Extract.
Start
Oscars and Politics

When one thinks of experiments in voting systems, you rarely think of motion pictures.  About a decade ago (starting with the 2009 awards), the Academy of Motion Picture Arts and Sciences (AMPAS) changed the rules for picking the Academy Award (Oscar) for best picture.  They made an additional change several years ago to the nomination process for Best Picture.

For most of the awards, the rules are that academy members belong to a given branch (e.g. actors, writers, etc.) and each member gets to submit a “nomination” ballot for the awards given by their branch  (i.e. actors for the acting awards, directors for best director).  Potential nominees who meet a certain threshold (up to 5 total) become the nominees.  After nominations are announced, a second ballot goes out to all academy members who vote for one nominee.  The nominee who gets the most votes (the traditional first-past-the-post system) is the winner.

In choosing the nominees, however, AMPAS has used a “single transferable vote” system for picking nominees.  This system is similar to the one used in Ireland and in Australia (for Senate elections).   In this system, voters list multiple candidates with a rank next to each candidate.  There is a certain number of votes (quota) needed for a nomination (the total number of votes plus one divided by the available slots plus one).  If a potential nominee received more than the require number of votes, their excess votes are distributed to the second choice of the voters.  There are variations on how the distribution works.  Some randomly pick excess ballots.  Others assign a fraction of all ballot (i.e. if 10% of your ballots are excess, each ballot counts as 0.1 votes in the next round).   For most of the awards, AMPAS uses a fractional system with one catch — surpluses are distributed only if the nominee exceeds the required number of votes by more than 20%.    After the excess ballots are distributed, the process moves to the bottom ranked candidates.  Those candidates are eliminated and those votes are  redistributed to the second choice of the voters.  (Or third or fourth choice depending upon who is already nominated or eliminated.)  This process continues until all the slots are filled.

Over the past decade, AMPAS made two changes to nomination process.  First, in 2009, AMPAS changed the maximum number of nominees for Best Picture to 10.  Second, in 2011, AMPAS adopted a modification to its single transferable vote system.  Under the modified system, instead, of multiple rounds of reassigning ballots, there is only one round of reassigning ballots.  The 20% rule for excess votes over the quota  remains.   Additionally, a 1% threshold on the first ballot is used to determine which ballots are reassigned.  If a movie got less than 1% on the first ballot, it is eliminated and all who voted for that movie as their first choice have their ballot reassigned to their top-ranked remaining movie.  After the ballots are reassigned, it takes 5% of the total vote to be nominated.  If more than 10 movies have more than 5%, the top ten are the nominees.  Since the 2011 changes, there has not been a year in which 10 movies made the threshold with — depending on the year — either 8 or 9 nominees.

When AMPAS increased the total nominees from 5 to 10 for best picture in 2009, they also changed the rules for the final ballot.  For the best picture ballot, AMPAS now uses alternative/preferential voting (similar to the system that Australia used for its House of Representatives).  In this system, voters rank all of the nominees.  After the first round, the last-placed candidate is eliminated.  For voters who voted for the last-placed candidate, their ballot is reassigned to their second choice.  This process continues until one candidate has a majority of the vote.
End
Data shown.
Start
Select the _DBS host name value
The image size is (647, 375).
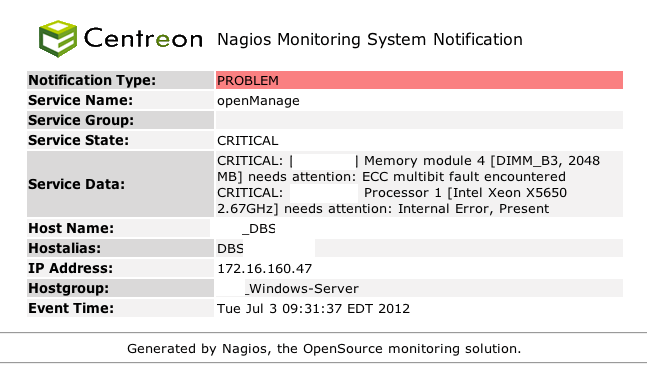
End
Given task A.
Say whether each statement agrees with the piece on Oscars and politics above. Answer yes or no, and quote the words of the piece that decide it.
(i) AMPAS raised the maximum number of Best Picture nominees to 10 in 2009.
(ii) Under the 2011 system, ballots are reassigned over several rounds.
(iii) For most awards, AMPAS distributes surplus votes whenever a nominee goes over the quota.
Given task B.
Answer these questions from the piece on Oscars and politics above:
(i) Under the 2011 system, what share of the total vote does a movie need to be nominated after ballots are reassigned?
(ii) Which two countries does the piece name as using a system similar to single transferable vote?
(iii) On the final Best Picture ballot, what happens to the last-placed candidate after the first round?

Exercise response A.
(i) Yes: "First, in 2009, AMPAS changed the maximum number of nominees for Best Picture to 10."
(ii) No: "there is only one round of reassigning ballots."
(iii) No: "surpluses are distributed only if the nominee exceeds the required number of votes by more than 20%."

Exercise response B.
(i) 5% of the total vote.
(ii) Ireland and Australia (for Senate elections).
(iii) The candidate is eliminated, and the ballots of that candidate's voters go to their second choice.